5. T - Trim controls set correctly, these are knobs on your transmitter for each control they are set so the aircraft flies as close to steady level flight as possible when the control sticks are centered, for example if your aircraft tends to pitch up with the controls centred you can add some elevator down trim to stop it

Failsafe transmitter and reciever combinations are something that can be used to reduce fatal or serious consequences if interference causes loss of control of your RC aircraft. Failsafe systems are usually associated with PCM (Pulse Code Modulation) receivers, they can be programmed to carry out a set commands if the receiver loses signal from the transmitter, a common one would be to reduce engine or motor power. The receiver is usually programmed through the transmitter however you should carefully read the instructions of your radio system, its always a good idea to set up as many safety features as you can as even small RC aircraft can cause serious and fatal accidents. Bearing mind that RC aircraft can be dangerous its a good idea to generally follow all safety recommendations in any documentation with the RC equipment. Most countries have model flying associations which will advise you on the best safety practices and can also offer insurance as part their memberships and a simpler registration process with the relevant aviation authority if your country requires one. Typical associations are Academy of Model Aeronautics (AMA) which is the US official national body for model aviation and probably the biggest one in the world, others that I know of are Model Aeronautics Council of Ireland (MACI) and the British Model Flying Association (BMFA). These type of associations only apply to recreational model flying if you are flying UAVs for commercial reasons you may need to licensed by the aviation authority for your country and maybe also need private insurance. Insurance is always good idea but the larger and heavier your model aircraft or UAV becomes the more necessary it is.

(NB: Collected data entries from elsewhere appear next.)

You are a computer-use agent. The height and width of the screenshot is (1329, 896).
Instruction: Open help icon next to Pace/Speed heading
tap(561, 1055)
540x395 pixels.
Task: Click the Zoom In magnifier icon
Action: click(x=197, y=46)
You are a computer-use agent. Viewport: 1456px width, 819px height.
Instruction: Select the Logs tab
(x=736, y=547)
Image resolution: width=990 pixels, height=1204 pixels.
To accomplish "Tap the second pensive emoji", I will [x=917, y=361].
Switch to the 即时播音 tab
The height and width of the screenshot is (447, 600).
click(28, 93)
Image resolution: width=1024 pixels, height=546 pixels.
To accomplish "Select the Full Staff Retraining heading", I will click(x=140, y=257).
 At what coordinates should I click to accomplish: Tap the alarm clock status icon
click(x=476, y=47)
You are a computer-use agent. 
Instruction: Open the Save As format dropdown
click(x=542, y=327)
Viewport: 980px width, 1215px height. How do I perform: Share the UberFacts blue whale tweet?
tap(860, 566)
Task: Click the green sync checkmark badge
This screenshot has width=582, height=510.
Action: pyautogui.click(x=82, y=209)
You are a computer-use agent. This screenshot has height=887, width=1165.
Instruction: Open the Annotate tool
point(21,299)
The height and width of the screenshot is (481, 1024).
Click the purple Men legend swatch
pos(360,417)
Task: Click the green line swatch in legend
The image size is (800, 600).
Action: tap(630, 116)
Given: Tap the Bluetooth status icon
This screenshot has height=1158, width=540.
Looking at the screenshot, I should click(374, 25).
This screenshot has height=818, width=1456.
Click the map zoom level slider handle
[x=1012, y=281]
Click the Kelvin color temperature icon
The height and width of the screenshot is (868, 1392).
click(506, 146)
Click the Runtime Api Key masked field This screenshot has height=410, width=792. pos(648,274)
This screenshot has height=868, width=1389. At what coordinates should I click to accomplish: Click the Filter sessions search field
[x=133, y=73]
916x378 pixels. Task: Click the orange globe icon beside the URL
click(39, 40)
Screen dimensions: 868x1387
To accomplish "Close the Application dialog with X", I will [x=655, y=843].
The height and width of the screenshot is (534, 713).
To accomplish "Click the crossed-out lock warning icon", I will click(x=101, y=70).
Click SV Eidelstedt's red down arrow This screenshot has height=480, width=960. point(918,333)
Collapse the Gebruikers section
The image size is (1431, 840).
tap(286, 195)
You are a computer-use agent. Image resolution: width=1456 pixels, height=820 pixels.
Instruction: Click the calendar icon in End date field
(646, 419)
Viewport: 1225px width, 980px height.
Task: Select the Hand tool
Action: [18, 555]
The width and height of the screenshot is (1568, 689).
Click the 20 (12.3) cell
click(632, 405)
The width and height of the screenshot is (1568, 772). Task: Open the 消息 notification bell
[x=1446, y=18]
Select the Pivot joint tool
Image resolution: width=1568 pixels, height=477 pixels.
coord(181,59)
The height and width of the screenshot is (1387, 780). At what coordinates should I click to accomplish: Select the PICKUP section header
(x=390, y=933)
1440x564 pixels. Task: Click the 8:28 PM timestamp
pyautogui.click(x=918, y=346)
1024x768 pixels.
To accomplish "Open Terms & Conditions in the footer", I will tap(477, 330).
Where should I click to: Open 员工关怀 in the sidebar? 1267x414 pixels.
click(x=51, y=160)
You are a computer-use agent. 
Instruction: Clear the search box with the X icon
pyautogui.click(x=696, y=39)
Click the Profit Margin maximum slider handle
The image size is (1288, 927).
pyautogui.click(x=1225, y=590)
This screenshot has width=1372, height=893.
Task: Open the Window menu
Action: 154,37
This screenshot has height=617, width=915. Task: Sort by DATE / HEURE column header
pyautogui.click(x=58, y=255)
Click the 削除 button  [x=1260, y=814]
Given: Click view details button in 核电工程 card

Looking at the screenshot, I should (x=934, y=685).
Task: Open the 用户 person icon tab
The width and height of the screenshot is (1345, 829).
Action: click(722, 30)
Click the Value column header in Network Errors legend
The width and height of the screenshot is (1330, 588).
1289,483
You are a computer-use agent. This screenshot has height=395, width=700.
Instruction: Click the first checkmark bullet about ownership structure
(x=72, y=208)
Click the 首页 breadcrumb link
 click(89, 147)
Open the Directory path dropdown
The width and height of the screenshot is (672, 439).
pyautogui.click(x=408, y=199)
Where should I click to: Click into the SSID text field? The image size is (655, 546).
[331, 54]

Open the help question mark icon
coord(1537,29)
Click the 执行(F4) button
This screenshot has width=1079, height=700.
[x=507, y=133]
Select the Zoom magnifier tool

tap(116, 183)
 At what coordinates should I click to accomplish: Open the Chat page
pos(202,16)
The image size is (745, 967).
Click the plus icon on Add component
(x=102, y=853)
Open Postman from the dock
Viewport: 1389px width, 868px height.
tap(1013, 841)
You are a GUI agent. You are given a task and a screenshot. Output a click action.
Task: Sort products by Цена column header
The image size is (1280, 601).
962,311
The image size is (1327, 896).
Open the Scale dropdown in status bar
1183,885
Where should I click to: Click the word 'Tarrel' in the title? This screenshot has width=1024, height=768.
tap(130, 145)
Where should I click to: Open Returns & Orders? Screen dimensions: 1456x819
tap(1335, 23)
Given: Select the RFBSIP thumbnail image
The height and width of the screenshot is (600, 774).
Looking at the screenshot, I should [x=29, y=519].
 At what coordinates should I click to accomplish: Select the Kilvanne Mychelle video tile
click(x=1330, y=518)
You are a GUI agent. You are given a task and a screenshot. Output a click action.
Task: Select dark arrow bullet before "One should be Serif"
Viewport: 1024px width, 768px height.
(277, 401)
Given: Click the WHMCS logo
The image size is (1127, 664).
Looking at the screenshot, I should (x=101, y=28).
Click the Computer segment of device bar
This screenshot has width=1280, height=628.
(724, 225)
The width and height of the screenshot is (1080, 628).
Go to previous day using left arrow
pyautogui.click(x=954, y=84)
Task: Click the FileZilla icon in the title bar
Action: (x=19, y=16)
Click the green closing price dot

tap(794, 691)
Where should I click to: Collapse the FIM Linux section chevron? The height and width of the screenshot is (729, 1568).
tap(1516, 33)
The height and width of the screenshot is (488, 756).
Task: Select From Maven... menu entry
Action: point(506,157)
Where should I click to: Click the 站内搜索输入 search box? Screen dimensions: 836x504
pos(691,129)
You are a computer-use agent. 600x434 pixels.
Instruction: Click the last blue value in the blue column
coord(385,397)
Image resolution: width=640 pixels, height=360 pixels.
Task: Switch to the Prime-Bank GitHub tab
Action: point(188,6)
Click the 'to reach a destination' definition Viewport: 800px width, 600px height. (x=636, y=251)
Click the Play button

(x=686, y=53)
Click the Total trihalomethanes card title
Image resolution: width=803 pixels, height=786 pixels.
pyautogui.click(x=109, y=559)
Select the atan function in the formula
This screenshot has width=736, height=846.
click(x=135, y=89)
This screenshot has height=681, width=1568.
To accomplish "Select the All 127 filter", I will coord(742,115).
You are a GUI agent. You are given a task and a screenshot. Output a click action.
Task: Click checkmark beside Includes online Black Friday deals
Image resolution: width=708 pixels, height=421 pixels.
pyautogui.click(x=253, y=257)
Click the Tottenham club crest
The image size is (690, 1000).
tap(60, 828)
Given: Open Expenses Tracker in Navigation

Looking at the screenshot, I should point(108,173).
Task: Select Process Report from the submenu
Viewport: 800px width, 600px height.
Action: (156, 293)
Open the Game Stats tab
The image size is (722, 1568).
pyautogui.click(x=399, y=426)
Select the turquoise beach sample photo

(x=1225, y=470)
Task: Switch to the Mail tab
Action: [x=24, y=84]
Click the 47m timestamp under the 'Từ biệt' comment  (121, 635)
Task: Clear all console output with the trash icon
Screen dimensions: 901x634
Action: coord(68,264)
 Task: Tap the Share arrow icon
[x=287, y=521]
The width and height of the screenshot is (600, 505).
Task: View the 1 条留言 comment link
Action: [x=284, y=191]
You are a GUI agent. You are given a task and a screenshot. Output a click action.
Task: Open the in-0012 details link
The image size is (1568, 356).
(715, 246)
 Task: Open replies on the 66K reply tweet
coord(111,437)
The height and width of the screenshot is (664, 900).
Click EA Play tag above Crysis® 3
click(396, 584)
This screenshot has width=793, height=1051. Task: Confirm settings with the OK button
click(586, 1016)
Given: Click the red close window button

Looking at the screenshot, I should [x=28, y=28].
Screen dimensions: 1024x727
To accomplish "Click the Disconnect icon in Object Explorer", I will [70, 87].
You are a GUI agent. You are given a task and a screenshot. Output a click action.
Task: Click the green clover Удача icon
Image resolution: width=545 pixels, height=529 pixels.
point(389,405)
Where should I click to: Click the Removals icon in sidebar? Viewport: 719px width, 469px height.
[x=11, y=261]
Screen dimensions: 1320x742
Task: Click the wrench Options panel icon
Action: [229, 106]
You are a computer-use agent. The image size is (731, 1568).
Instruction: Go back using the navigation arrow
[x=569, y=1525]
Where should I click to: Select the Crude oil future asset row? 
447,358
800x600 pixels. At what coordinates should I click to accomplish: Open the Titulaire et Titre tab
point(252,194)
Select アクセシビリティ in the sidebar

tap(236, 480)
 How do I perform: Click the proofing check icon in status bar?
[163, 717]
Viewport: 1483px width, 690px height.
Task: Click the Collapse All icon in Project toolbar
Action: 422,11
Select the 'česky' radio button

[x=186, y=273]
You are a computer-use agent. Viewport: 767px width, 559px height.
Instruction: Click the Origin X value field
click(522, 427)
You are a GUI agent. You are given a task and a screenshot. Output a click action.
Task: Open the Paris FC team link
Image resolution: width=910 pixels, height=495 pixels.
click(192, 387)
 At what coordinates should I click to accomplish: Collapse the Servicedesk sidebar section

Modern UAV systems carrying out military and commercial operations can operate completely autonomously which means just using an on-board autopilot with no or little interaction from a ground controller. This has a big advantage in military operations where the enemy would deliberately try to cause radio interference usually referred to as jamming but it also makes commercial operations safer too. Artificial Intelligence (AI) can also be used in modern UAV systems. AI is really just a software program which tries to copy how a human reasons and decides on a course of action, the definition of AI has changed through time for example thermostats were once considered AI but not anymore. I hope this article has been helpful to you and remember to carefully read the documentation for your RC systems as it may differ from some of generalisations I have given here.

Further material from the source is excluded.